Please rewrite the stretch of the data from the line containing "Where should I" through the end, changing "shopping cart icon" to "basket icon" and keeping everything else unchanged. Leave the pictures out of your answer.

• Record excerpts:
·····

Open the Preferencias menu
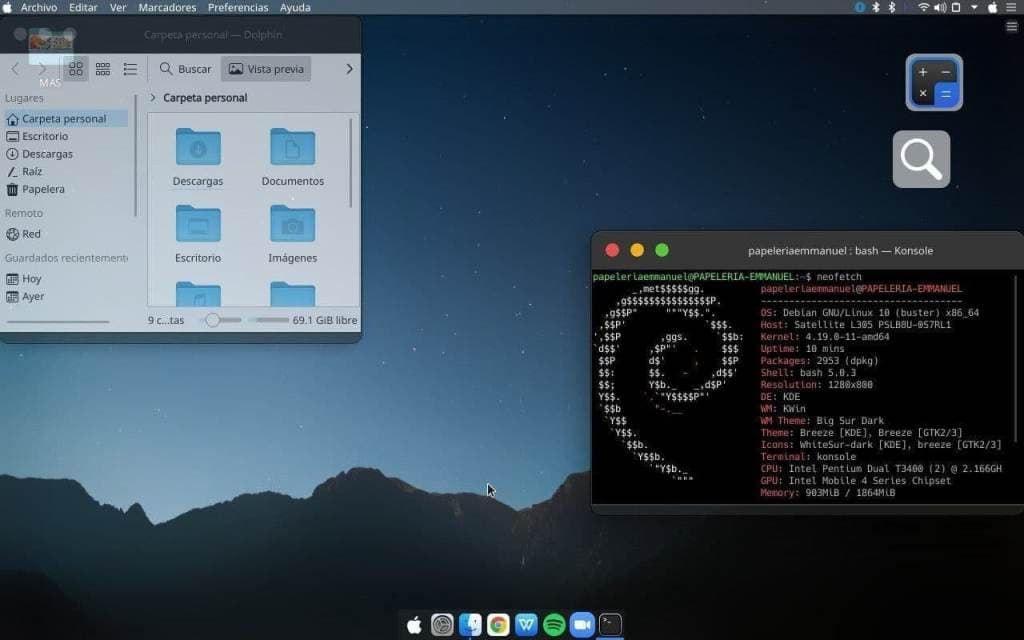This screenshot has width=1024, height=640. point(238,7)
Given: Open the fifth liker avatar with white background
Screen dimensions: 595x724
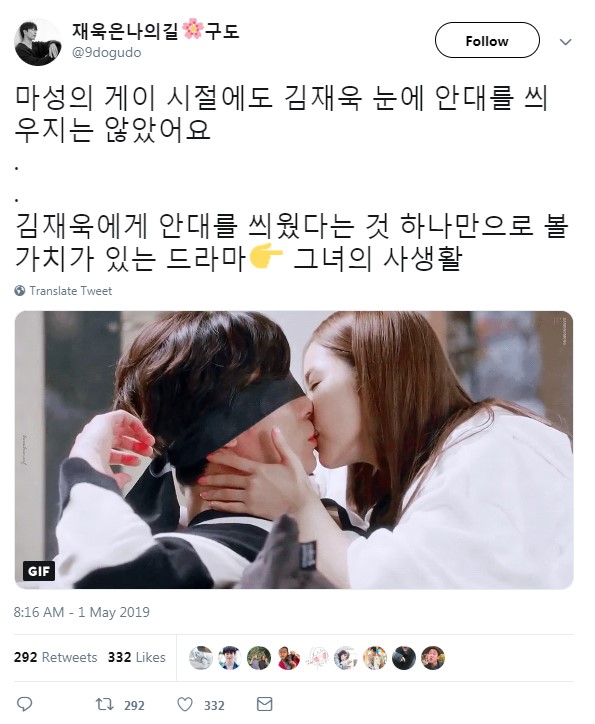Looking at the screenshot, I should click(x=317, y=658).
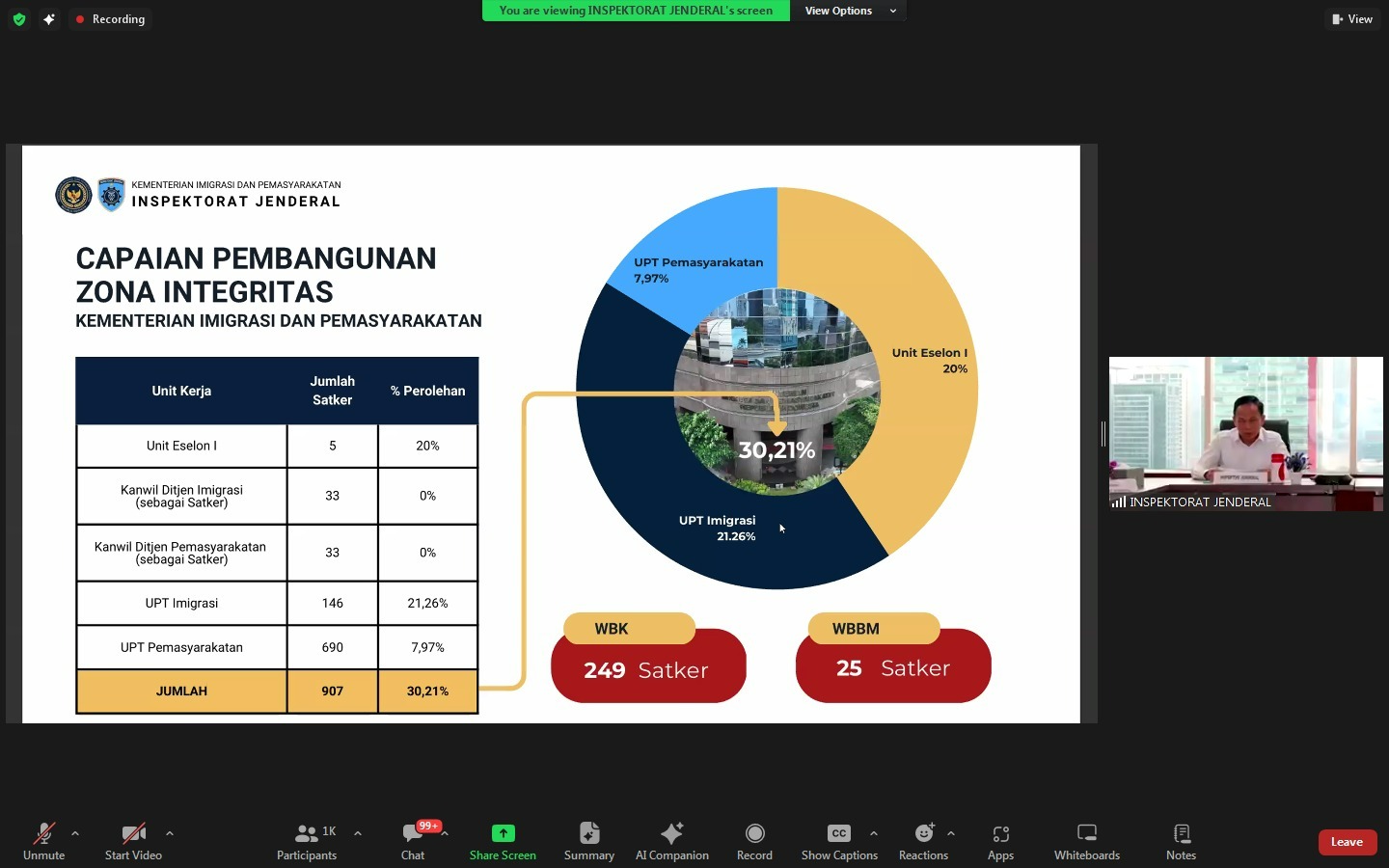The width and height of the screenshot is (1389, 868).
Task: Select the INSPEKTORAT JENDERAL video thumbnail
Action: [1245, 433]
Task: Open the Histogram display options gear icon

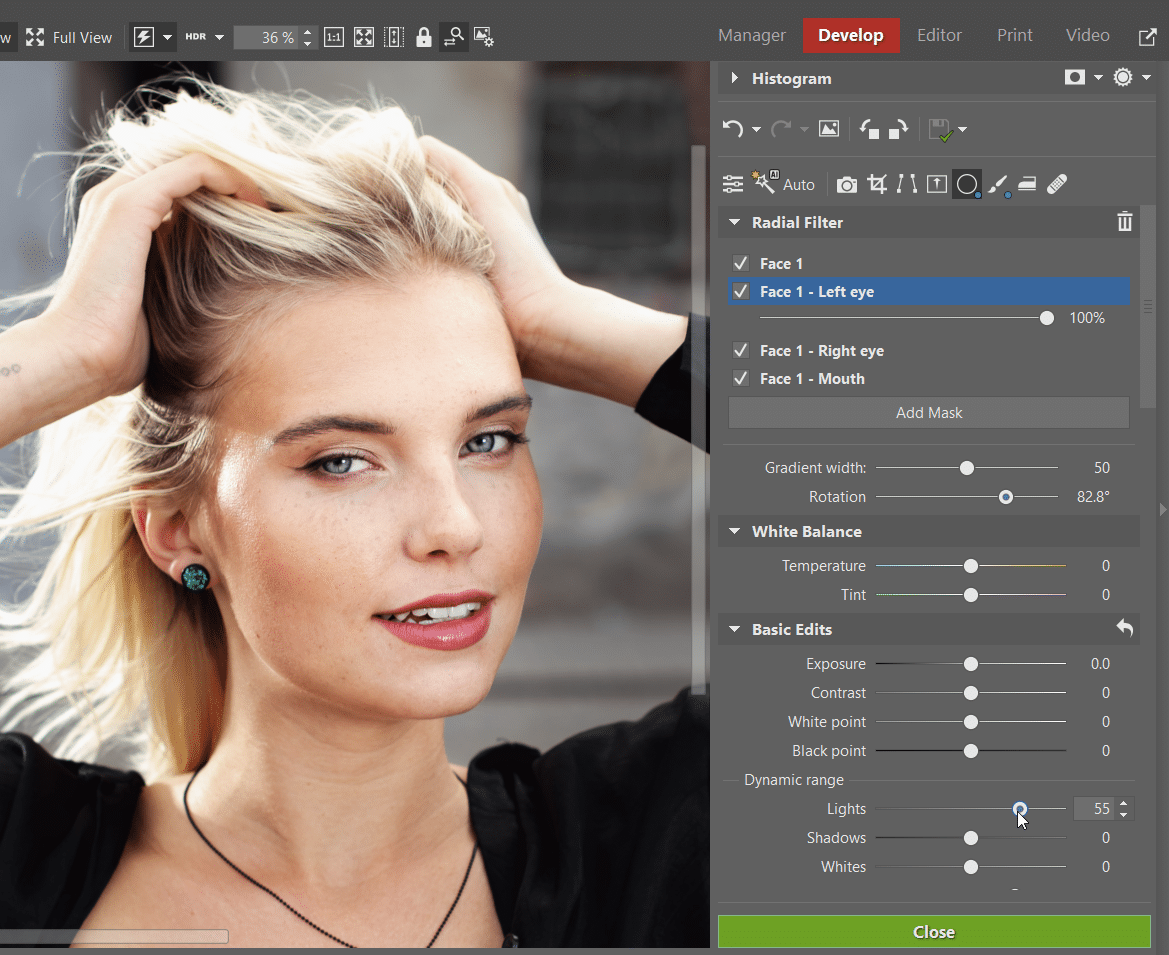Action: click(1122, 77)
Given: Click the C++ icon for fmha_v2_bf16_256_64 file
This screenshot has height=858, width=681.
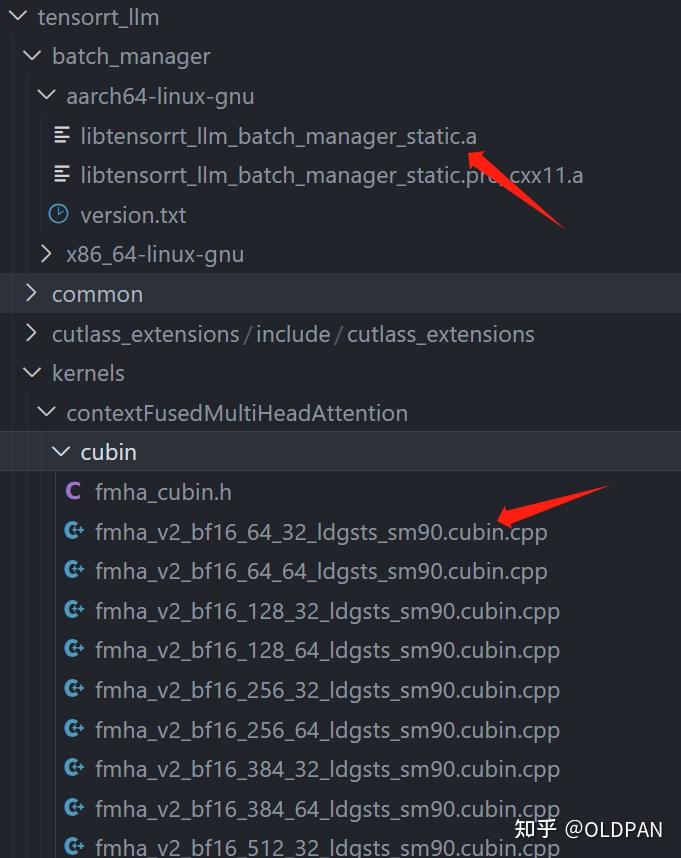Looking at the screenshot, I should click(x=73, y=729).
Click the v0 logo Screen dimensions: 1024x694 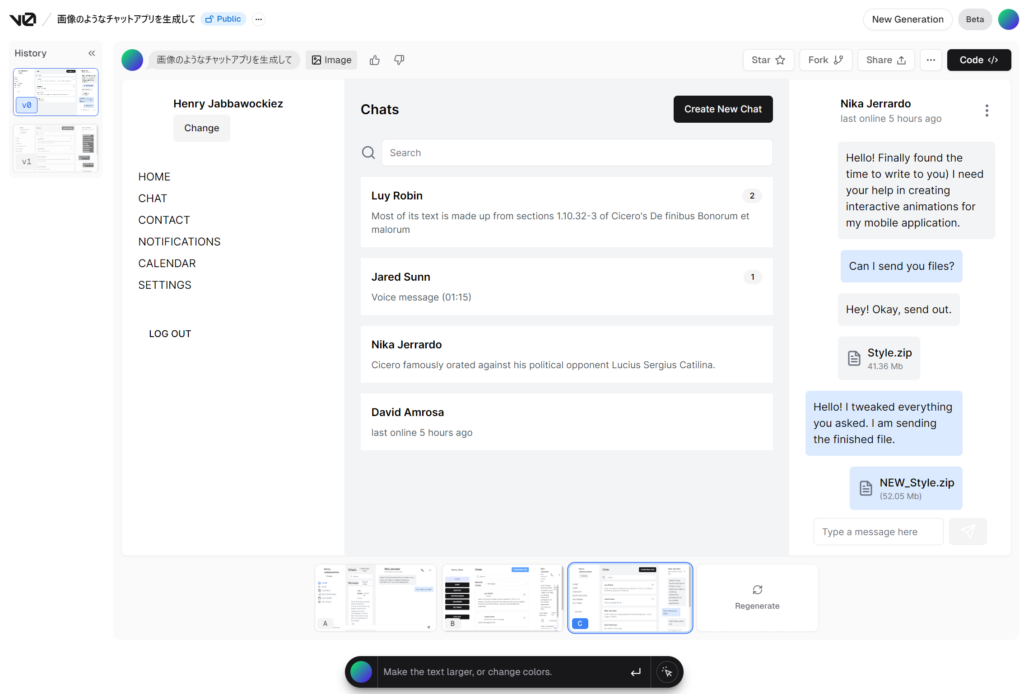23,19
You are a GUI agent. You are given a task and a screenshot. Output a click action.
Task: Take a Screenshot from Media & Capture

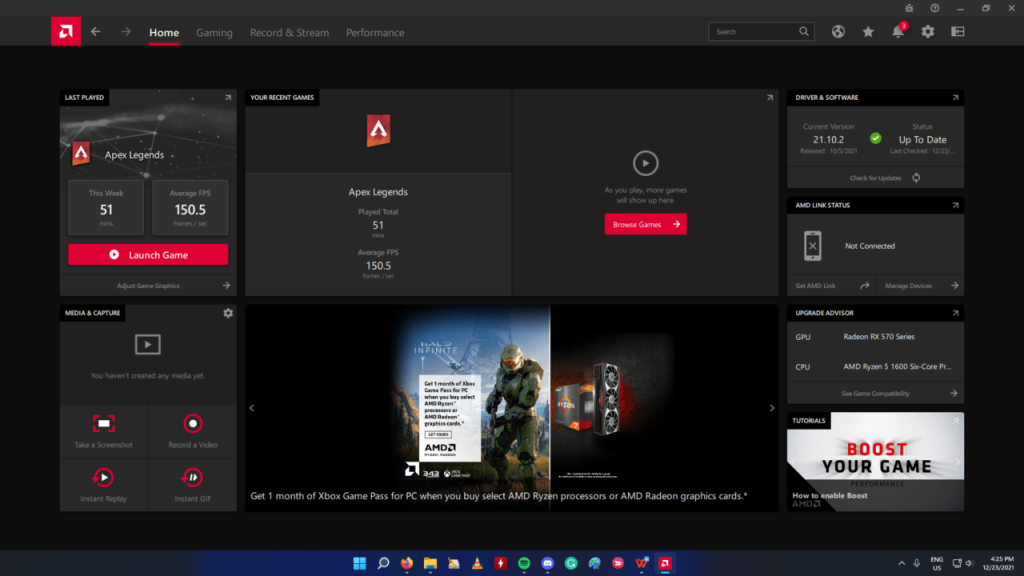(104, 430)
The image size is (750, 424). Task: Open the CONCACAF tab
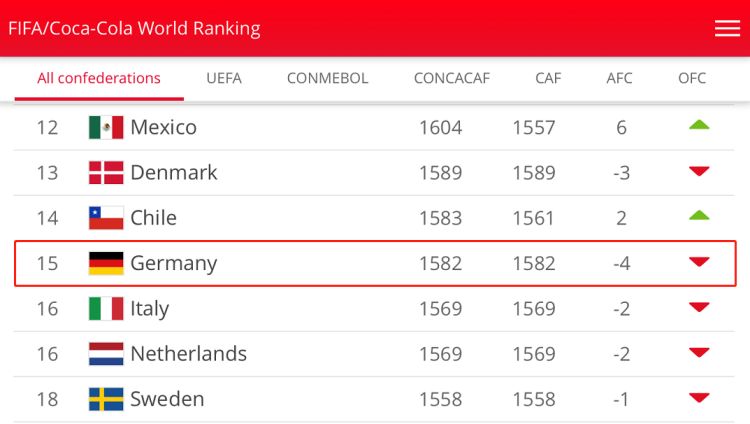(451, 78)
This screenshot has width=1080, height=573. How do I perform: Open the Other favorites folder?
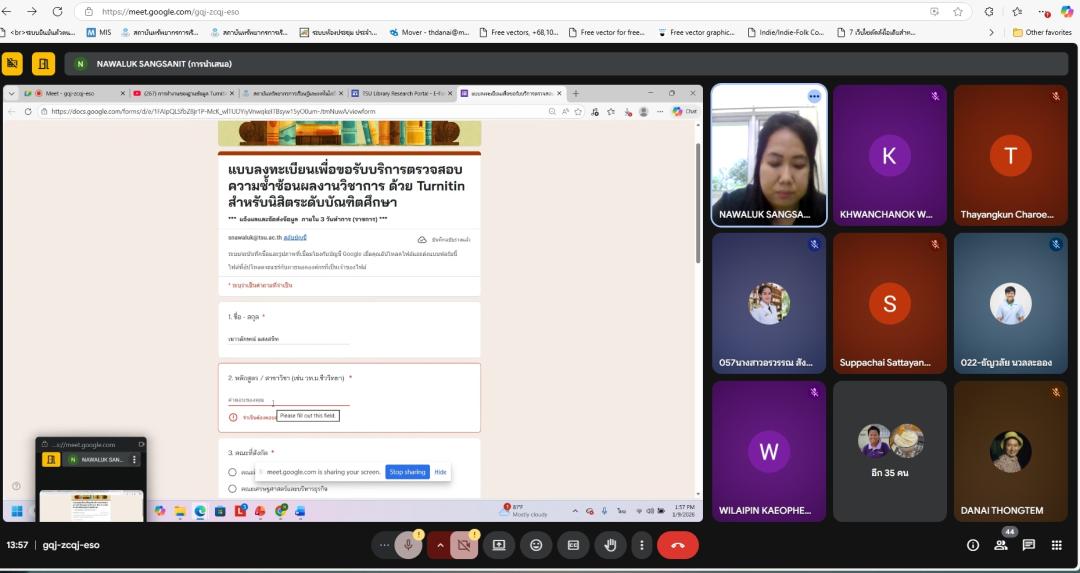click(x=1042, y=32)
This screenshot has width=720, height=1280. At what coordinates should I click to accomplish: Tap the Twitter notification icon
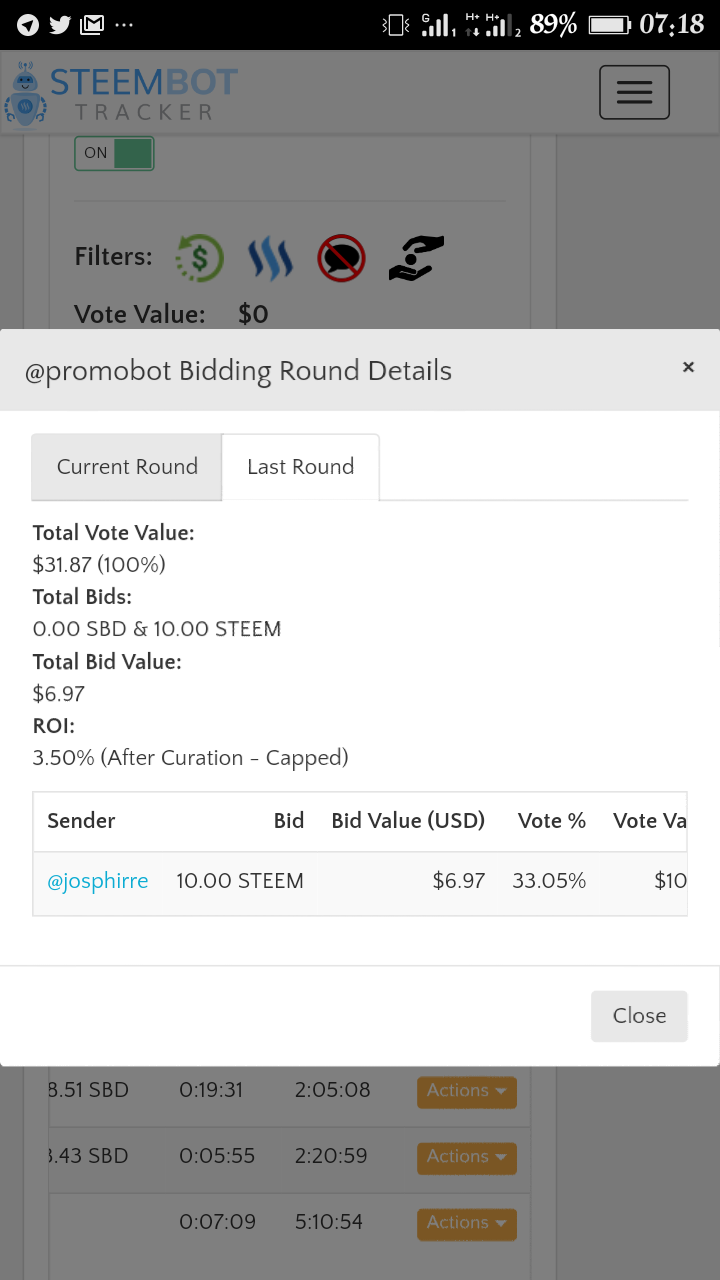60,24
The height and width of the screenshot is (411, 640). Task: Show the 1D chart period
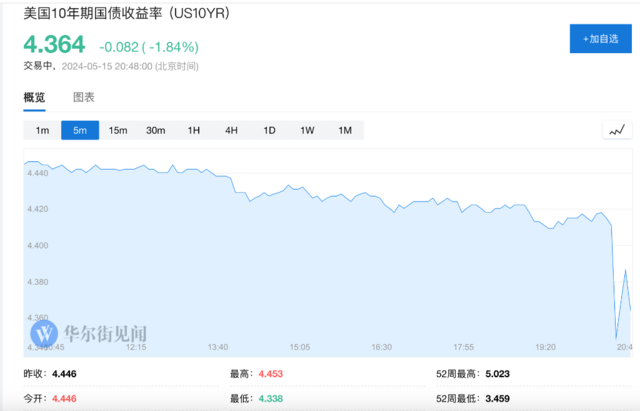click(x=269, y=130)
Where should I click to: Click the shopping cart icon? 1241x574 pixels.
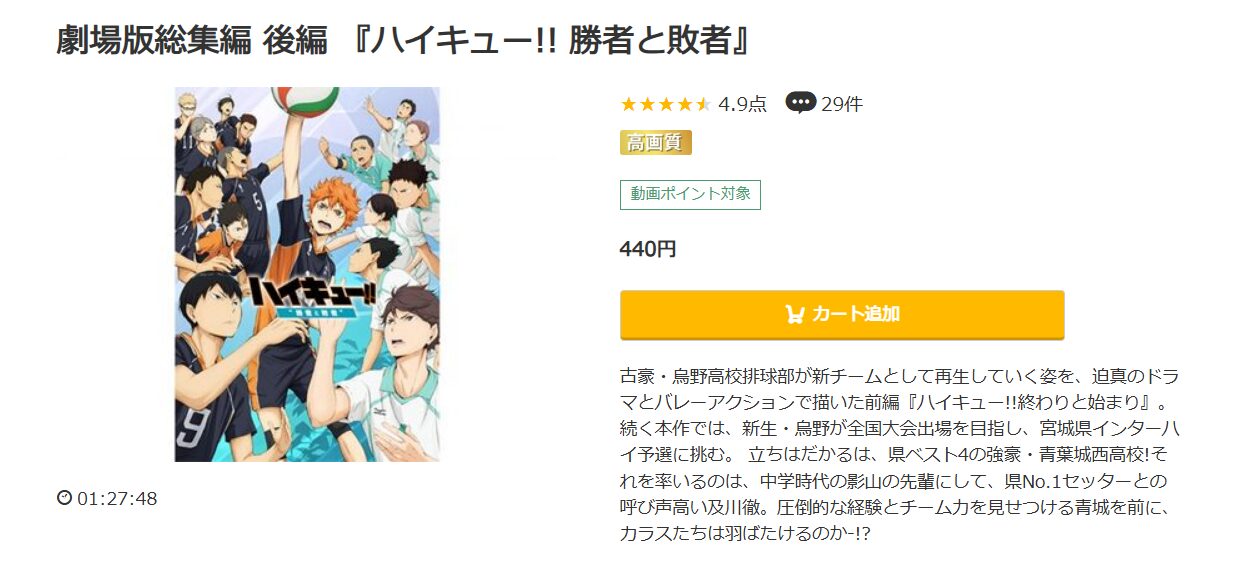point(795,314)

·····

• Exercise answer:
Where should I click to: Click the basket icon? 1241x574 pixels.
point(795,314)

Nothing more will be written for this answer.